LUCAS MARTÍN
Hace veinte años Ángel Luis Serrano paseaba por la playa. Ahora, también. Quizá sea lo único que se mantiene inalterable en una vida de cambios, de arrojo empresarial. El presidente de Isofotón vive a la velocidad que marcan los maletines de los ejecutivos. Una mañana en Pekín, la otra en Japón. Dice que volar no le entusiasma, pero su mono de trabajo empieza en el respaldo acolchado, con los dedos entre montañas de documentos y un bolígrafo en la boca mientras despega el avión. ¿Tópico? Quizá. Pero su labor no lo es. En los últimos meses, ha conseguido rescatar a Isofotón y devolverla a la élite. Sin sangrías ni sortilegios. En plena crisis. Como si fuera un juego de naipes y su carta contara con el sello del ganador.
Si se le habla del giro de la compañía, Serrano rebaja los elogios y resopla con humildad. Asegura que no ha sido fácil y en sus palabras asoma la fotografía en sepia de sus veinte años, de las carreras entre la consultoría en la que trabajaba y los últimos exámenes de la universidad. Por entonces soñaba con montar algo por su cuenta, acaso una empresa de asesoramiento con su hermano, el abogado Diego Serrano. La trayectoria de Ángel Luis es mucho más sencilla de lo que parece y no incluye galimatías ni saltos entre firmas y ciudades. En realidad, siempre estuvo ahí. No se había licenciado cuando empezó a trabajar en el proyecto familiar. Los dos hermanos con una mesa. Suficiente para crear un imperio que en 2008 facturó casi 100 millones de euros.
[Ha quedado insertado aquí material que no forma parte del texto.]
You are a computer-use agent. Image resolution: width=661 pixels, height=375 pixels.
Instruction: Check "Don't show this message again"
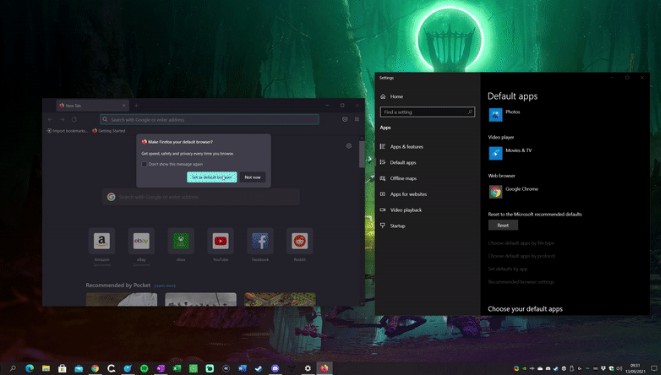[x=144, y=164]
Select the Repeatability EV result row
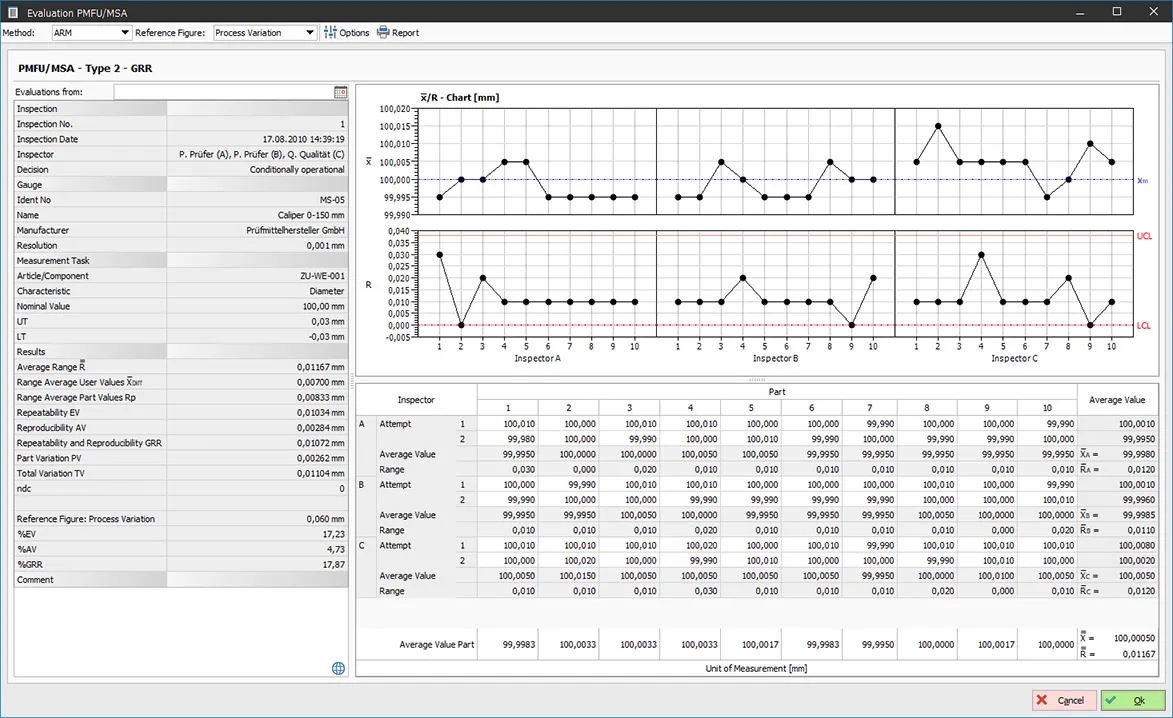The width and height of the screenshot is (1173, 718). point(180,413)
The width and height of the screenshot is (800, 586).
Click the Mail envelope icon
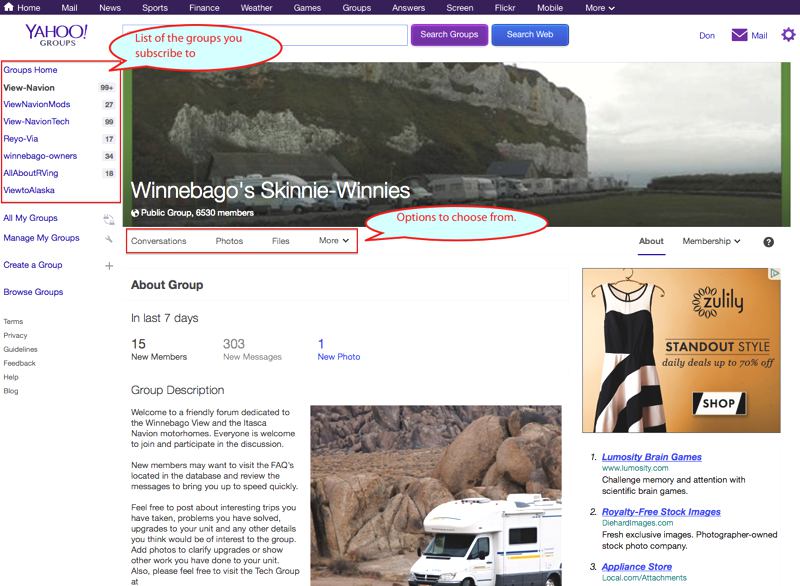tap(740, 35)
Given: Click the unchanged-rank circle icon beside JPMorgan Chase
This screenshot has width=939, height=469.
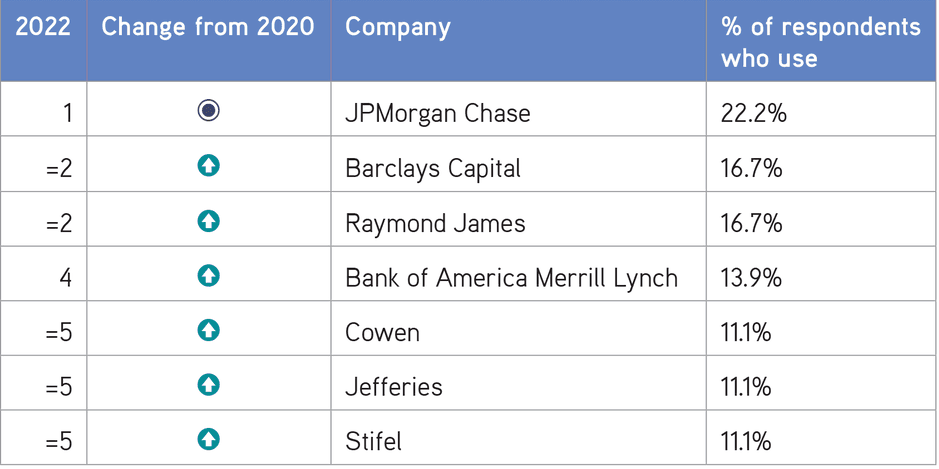Looking at the screenshot, I should point(208,111).
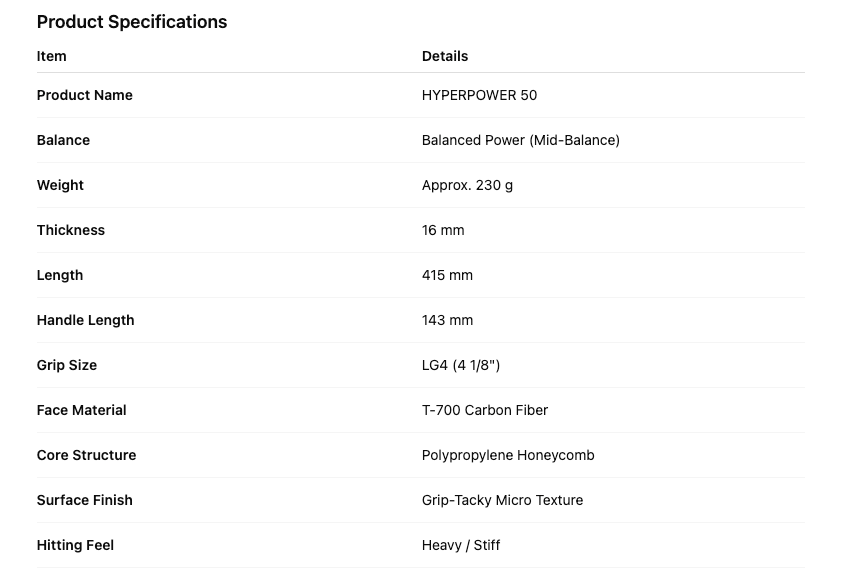The image size is (849, 579).
Task: Select the HYPERPOWER 50 product name value
Action: [x=479, y=95]
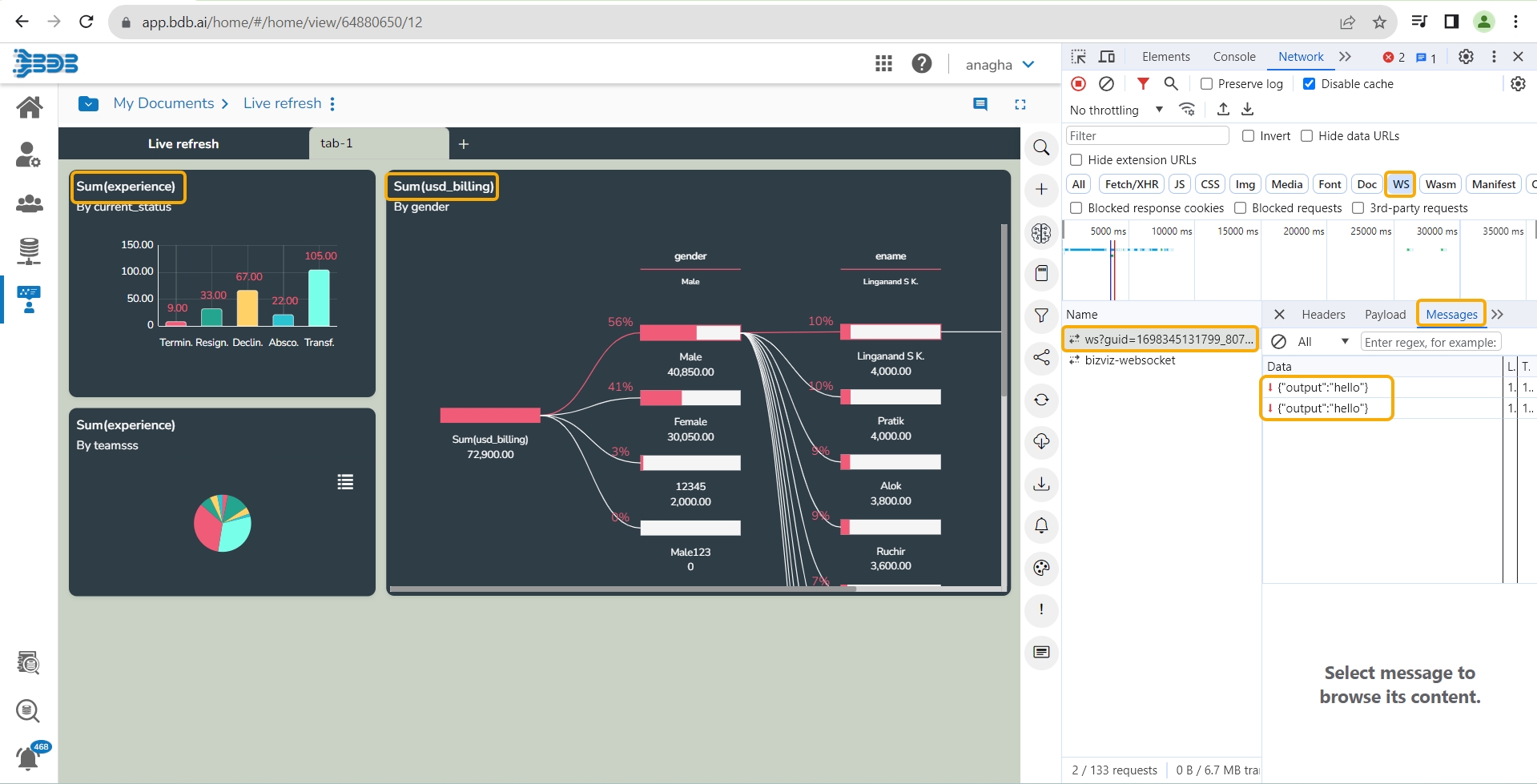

La pregunta es inevitable. Ángel Luis responde. No, ni su hermano ni él pensaban en que la consultoría iba a derivar en el gigante de hoy. El negocio les empezó a ir bien. Ampliaron oficinas en Madrid, abrieron sucursales en Barcelona. Surgieron clientes internacionales. Incluidos de la remota China, donde al empresario se le encendió la bombilla con una energía doblemente natural. Le hablaron de las placas solares. De su futuro en un contexto cada vez más amenazado por la dependencia al petróleo y la contaminación. Los Serrano se metieron de cabeza en lo que entonces sonaba poco menos que a una habladuría verde, un rumor de gente utópica, poco dada a la rentabilidad. «Empezamos a instalar placas en España. Todo lo que sé lo aprendí de mis amigos chinos», resalta.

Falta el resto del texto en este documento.